【シナリオ】恋も未来も、今はまだ練習中。
第6話 風の匂い、恋のはじまり
○大学構内・昼休み/初夏
蝉の声にはまだ早い、でもどこか夏の気配が漂う6月の昼休み。汐梨はカフェテリアのテラス席で、涼しげなアイスティーを手にしていた。
菜奈「ねえ、聞いたよ〜?」
汐梨「な、何を?」
菜奈「サークルで主役級の役やったって。しかも……先輩に頭ぽんぽんされたって噂も?」
菜奈がニヤリと笑う。汐梨は耳まで真っ赤にしてうつむく。
汐梨「も、もう……やめてってばぁ」
菜奈「ふふふ。ま、でもいいなあ、楽しそう。あ、ちなみに私たちは合宿よ、テニス部の。今月末」
汐梨「え、いいな〜! ……あ、そういえば……私たちも、あるんだ。オペレッタサークルの合宿」
菜奈「え、マジ? どこに行くの?」
汐梨「……海の近くだって」
そう答えた汐梨の瞳には、ふと期待の色が宿っていた。
(先輩と、また一緒に過ごせる。あの笑顔を、もう少し近くで――)
○合宿所・海辺のロッジ/夕方
ロッジ型の合宿所に到着した一行。荷物を下ろして各自チェックインする。汐梨は同学年の女の子・【環(たまき)】と同室に。
環「よろしくね〜汐梨ちゃん! やっと話せたね〜!」
汐梨「う、うん! よろしくお願いしますっ!」
にぎやかなチェックインを終えたあと、合宿初日は「自由時間」。自由参加で海へ行くメンバーたちも多かった。
○浜辺/夕暮れ
砂浜にはしゃぐ部員たち。その中に、汐梨の姿はなかった。少しだけ離れた堤防の上に、彼女は一人座っていた。

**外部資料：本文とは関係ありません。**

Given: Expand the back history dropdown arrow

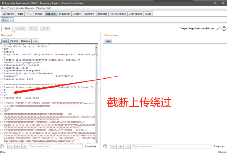Looking at the screenshot, I should pos(35,28).
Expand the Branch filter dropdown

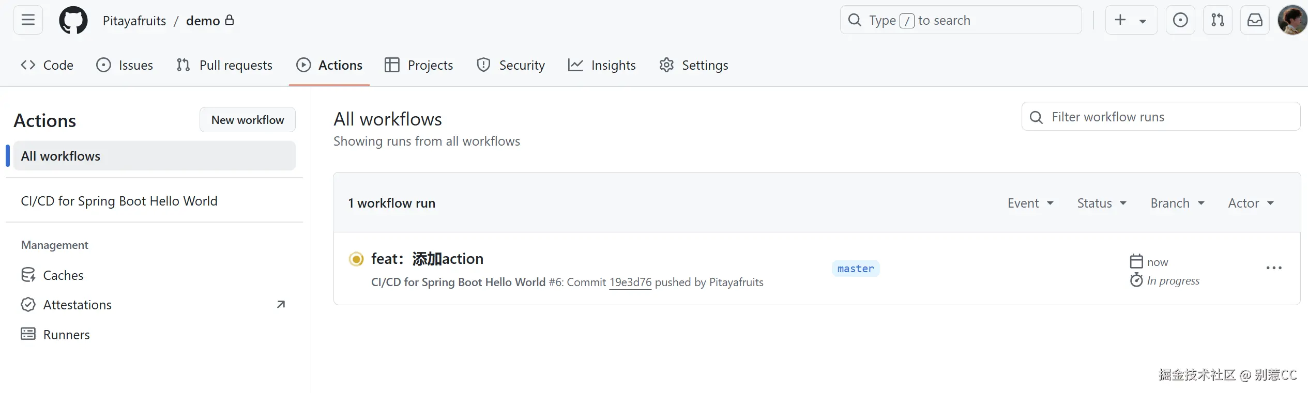tap(1177, 203)
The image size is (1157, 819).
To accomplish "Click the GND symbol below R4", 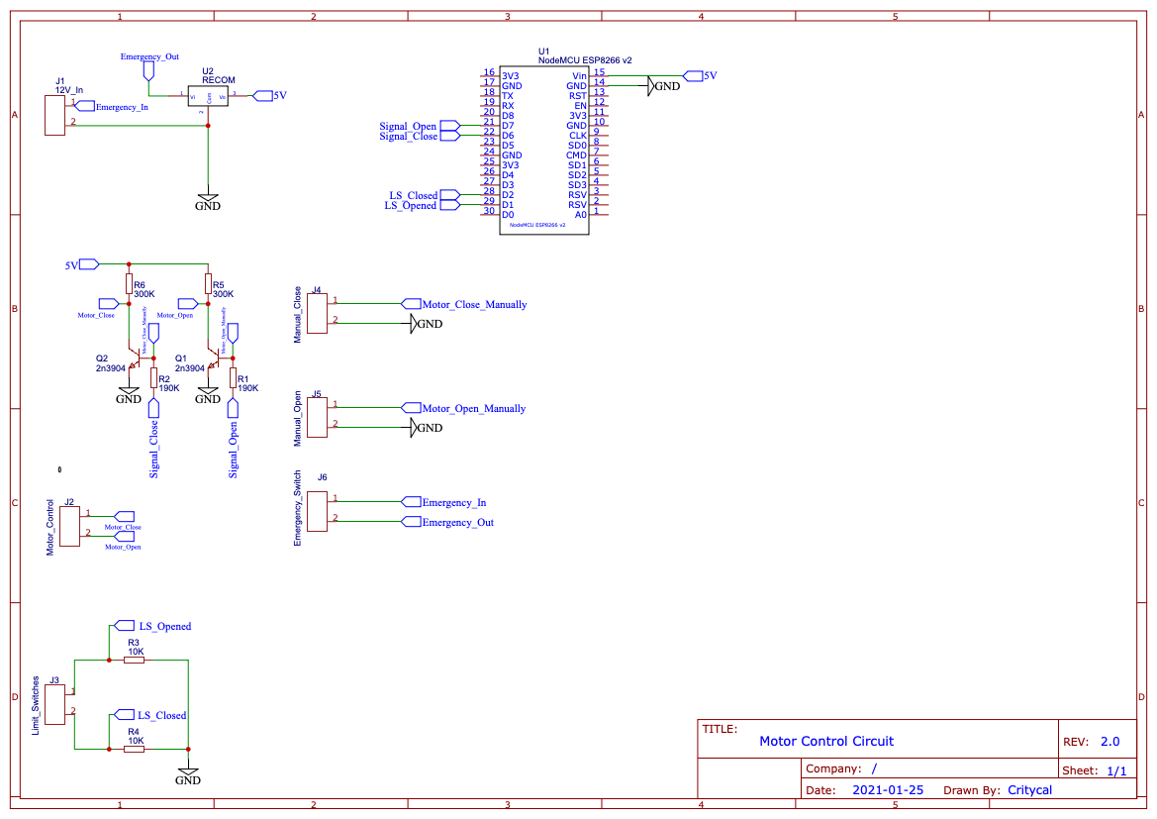I will click(x=188, y=772).
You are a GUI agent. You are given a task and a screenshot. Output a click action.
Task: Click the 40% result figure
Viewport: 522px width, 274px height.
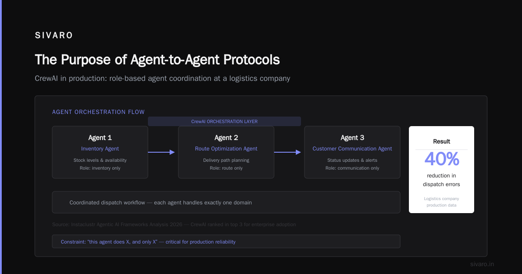(442, 159)
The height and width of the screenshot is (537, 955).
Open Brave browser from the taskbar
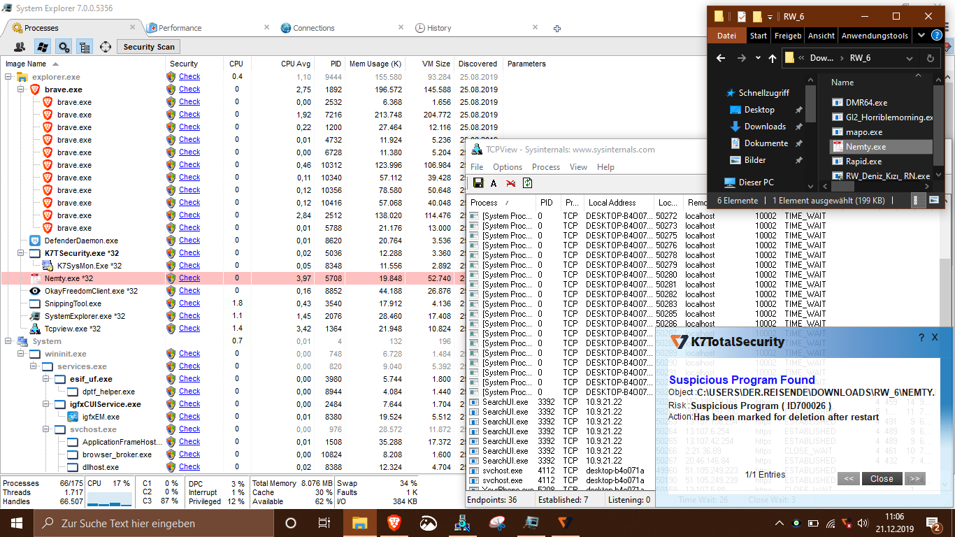click(x=395, y=523)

汐梨(……楽しそうなのに、どうして私、離れちゃったんだろ)
すると、背後から声。
美哉「どうしたの、ねずみさん。海、苦手?」
汐梨「いえ、そんなこと……。ただ、少しだけ、一人になりたかっただけです」
美哉「……そっか」
隣に座る美哉。潮風がふたりの髪を揺らす。
美哉「俺ね、大学三年になってから、いろんなことが“最後”になってきて……。このサークルの合宿も、たぶん最後だし」
汐梨「……さみしいです」
言ってから、しまったと思った。
汐梨「い、いえ! そういう意味じゃなくて、ただ……」
美哉「うん、わかってるよ。ありがとう」
美哉は、ふわっと笑う。
その笑顔が、なぜか今日は、少しだけ遠く感じた。
○ロッジ・夜/星空の下
夕飯も終わり、自由時間。皆がゲームをしたりお風呂に入ったりする中、外のベンチに汐梨はひとり座っていた。
空には満点の星。見上げるその横に、またしても現れる美哉。
美哉「……ねえ、汐梨ちゃん」
汐梨「はい」
美哉「俺、卒業したら、たぶん地元に戻ると思う。保育士、やりたいから」
汐梨「……地元って、どこなんですか?」
美哉「愛知。名古屋とかじゃなくて、田舎だよ。山と畑しかない場所」
汐梨「……さびしいな」
ぽつりとこぼれた言葉。
美哉「え?」
汐梨「いやっ、えっと……あのっ、勝手に寂しいって思ってしまって……」
真っ赤になる汐梨に、美哉はゆっくり顔を近づける。
美哉「……俺がいなくなったら、寂しい?」
汐梨「……はい」
汐梨の答えに、美哉の瞳がゆれる。
美哉「……言ってくれて、ありがとう」
美哉はそれ以上何も言わず、そっと彼女の肩にブランケットをかけて立ち上がる。
美哉「風邪ひくなよ。おやすみ」
そう言って背を向ける美哉を、汐梨は呼び止めることができなかった。
汐梨(――“先輩の背中”が、少しずつ遠くなる気がして、胸がぎゅっと苦しくなった)
○翌朝・浜辺/朝
朝日が昇る浜辺で、汐梨はひとり、砂浜に足をつけて立っていた。そこへまた、美哉が現れる。
美哉「早起きさんだね。……少し、散歩しない?」
朝の静かな海を、ふたり並んで歩く。
美哉「汐梨ちゃん」
汐梨「はい」
美哉「たぶん俺、もうすぐ気づいてしまうと思う」
汐梨「……え?」
美哉「君のこと、ちゃんと、見てしまいそうだって」
その言葉に、汐梨の心臓が大きく跳ねた。
そして、美哉は微笑んで言った。
美哉「……でも、まだ見ないふりするよ。今は」
そう言って、そっと砂浜に落ちていた貝殻を拾い、汐梨に手渡す。